**SUPPLIED ENTRIES:**
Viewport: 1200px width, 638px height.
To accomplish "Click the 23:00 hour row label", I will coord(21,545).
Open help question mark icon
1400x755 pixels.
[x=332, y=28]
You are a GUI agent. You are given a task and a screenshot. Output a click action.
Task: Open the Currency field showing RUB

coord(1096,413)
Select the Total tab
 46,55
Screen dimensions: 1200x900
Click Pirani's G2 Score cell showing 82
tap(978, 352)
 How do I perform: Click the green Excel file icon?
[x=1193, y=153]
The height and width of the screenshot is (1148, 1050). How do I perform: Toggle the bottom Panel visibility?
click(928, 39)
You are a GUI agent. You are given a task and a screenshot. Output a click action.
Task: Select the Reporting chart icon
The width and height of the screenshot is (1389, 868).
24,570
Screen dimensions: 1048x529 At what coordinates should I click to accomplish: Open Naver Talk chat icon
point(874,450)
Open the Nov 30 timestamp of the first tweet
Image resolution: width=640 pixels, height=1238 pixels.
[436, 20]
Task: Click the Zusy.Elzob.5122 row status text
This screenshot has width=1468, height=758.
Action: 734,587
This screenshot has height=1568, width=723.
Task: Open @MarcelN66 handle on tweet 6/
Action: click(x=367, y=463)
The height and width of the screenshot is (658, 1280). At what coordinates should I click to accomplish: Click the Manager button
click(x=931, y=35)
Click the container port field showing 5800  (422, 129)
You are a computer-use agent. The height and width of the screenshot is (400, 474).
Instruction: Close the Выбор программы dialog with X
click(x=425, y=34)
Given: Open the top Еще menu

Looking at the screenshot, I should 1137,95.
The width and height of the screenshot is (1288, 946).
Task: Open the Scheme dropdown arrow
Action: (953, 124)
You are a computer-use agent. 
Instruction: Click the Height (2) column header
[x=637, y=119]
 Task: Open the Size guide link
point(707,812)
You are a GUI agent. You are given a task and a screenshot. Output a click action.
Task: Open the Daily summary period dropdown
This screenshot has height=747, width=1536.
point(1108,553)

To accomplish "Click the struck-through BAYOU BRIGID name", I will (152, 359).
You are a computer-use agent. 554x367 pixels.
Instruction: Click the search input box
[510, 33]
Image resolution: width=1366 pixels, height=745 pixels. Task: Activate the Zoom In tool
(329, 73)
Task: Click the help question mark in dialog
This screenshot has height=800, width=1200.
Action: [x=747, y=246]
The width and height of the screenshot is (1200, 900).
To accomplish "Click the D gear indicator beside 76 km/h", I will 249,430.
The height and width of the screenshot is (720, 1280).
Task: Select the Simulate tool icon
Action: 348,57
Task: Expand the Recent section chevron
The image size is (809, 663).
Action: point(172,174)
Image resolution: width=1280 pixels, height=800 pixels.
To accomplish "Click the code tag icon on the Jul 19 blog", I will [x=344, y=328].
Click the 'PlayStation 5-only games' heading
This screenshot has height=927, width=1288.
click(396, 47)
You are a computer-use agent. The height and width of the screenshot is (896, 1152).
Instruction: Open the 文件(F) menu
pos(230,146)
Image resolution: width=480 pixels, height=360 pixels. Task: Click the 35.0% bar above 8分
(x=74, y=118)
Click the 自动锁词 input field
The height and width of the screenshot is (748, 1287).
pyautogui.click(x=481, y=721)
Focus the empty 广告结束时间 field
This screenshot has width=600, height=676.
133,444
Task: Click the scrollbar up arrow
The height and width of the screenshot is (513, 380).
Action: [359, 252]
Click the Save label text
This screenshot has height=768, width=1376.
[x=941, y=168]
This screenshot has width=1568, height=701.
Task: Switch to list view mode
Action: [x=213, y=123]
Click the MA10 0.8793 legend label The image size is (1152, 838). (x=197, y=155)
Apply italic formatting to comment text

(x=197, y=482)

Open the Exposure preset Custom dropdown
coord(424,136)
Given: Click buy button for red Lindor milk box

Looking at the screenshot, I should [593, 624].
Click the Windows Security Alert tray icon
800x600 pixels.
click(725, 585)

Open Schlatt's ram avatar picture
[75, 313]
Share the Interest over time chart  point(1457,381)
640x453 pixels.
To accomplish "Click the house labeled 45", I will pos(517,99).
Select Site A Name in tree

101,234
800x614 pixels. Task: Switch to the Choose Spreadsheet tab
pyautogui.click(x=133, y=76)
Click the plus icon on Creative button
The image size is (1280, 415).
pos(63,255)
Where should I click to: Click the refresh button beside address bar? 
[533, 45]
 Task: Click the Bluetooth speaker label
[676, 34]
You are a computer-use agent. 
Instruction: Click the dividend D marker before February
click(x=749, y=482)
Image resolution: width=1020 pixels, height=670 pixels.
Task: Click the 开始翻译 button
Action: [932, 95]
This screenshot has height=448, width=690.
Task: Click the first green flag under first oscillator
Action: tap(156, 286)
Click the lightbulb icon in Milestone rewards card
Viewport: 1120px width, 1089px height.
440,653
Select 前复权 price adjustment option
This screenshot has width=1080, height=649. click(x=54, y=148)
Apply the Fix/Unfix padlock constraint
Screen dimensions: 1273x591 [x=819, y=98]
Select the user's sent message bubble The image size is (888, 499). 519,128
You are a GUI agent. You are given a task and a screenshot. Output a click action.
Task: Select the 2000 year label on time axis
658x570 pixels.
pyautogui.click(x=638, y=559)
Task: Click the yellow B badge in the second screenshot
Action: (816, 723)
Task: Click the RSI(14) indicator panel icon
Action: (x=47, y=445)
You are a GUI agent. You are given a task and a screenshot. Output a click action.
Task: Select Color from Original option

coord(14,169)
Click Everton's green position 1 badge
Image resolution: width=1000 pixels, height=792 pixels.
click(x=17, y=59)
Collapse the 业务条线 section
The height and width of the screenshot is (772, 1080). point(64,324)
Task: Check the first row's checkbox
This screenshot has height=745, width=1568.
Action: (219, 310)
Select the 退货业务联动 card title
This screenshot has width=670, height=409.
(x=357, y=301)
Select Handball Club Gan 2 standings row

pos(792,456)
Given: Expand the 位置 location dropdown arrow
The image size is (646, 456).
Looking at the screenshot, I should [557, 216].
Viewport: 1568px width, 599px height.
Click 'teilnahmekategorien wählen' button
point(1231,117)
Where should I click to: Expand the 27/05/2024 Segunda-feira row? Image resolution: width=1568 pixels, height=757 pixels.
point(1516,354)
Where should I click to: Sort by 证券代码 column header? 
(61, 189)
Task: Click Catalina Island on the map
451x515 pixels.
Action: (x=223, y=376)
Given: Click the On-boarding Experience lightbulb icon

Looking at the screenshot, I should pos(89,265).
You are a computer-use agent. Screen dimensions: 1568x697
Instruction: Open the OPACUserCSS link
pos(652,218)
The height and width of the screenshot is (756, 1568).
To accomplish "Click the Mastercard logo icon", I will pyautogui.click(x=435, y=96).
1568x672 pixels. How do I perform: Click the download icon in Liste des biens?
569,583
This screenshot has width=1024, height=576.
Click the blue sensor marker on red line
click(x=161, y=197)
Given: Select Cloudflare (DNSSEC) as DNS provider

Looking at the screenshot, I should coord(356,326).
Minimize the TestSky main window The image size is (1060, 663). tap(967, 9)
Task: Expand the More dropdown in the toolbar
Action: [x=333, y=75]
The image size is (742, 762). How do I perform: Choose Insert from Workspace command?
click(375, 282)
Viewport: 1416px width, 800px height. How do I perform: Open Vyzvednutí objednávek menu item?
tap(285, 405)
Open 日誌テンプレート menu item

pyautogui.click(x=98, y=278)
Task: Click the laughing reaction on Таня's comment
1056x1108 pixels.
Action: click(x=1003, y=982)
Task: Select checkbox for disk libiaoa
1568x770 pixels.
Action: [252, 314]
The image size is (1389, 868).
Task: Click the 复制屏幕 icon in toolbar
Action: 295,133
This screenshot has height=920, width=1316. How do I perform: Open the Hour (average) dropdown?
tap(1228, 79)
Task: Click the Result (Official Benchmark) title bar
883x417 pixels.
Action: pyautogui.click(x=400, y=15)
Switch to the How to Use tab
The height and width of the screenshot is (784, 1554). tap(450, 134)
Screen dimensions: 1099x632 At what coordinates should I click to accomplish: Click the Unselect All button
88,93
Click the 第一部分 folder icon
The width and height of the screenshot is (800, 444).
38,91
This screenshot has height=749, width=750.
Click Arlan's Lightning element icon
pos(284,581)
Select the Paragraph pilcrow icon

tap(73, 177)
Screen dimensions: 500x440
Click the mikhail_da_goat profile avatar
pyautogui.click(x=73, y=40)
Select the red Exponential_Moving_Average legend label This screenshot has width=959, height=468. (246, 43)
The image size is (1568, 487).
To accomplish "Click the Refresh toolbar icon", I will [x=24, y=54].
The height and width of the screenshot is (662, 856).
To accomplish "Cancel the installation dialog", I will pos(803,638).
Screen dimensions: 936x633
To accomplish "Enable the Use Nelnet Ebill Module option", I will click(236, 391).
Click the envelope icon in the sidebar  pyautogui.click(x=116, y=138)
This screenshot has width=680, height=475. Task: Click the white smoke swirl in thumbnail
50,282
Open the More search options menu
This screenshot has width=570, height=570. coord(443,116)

**WHAT NEEDS TO BE DONE:**
Here the answer is the exact run of lines above, from the line with "1568x770 pixels." down to the last, and nothing else.

**RESULT:**
1568x770 pixels.
Action: [252, 314]
The image size is (1389, 868).
Task: Click the 复制屏幕 icon in toolbar
Action: 295,133
This screenshot has height=920, width=1316. How do I perform: Open the Hour (average) dropdown?
tap(1228, 79)
Task: Click the Result (Official Benchmark) title bar
883x417 pixels.
Action: pyautogui.click(x=400, y=15)
Switch to the How to Use tab
The height and width of the screenshot is (784, 1554). tap(450, 134)
Screen dimensions: 1099x632 At what coordinates should I click to accomplish: Click the Unselect All button
88,93
Click the 第一部分 folder icon
The width and height of the screenshot is (800, 444).
38,91
This screenshot has height=749, width=750.
Click Arlan's Lightning element icon
pos(284,581)
Select the Paragraph pilcrow icon

tap(73, 177)
Screen dimensions: 500x440
Click the mikhail_da_goat profile avatar
pyautogui.click(x=73, y=40)
Select the red Exponential_Moving_Average legend label This screenshot has width=959, height=468. (246, 43)
The image size is (1568, 487).
To accomplish "Click the Refresh toolbar icon", I will [x=24, y=54].
The height and width of the screenshot is (662, 856).
To accomplish "Cancel the installation dialog", I will pos(803,638).
Screen dimensions: 936x633
To accomplish "Enable the Use Nelnet Ebill Module option", I will click(236, 391).
Click the envelope icon in the sidebar  pyautogui.click(x=116, y=138)
This screenshot has width=680, height=475. Task: Click the white smoke swirl in thumbnail
50,282
Open the More search options menu
This screenshot has width=570, height=570. coord(443,116)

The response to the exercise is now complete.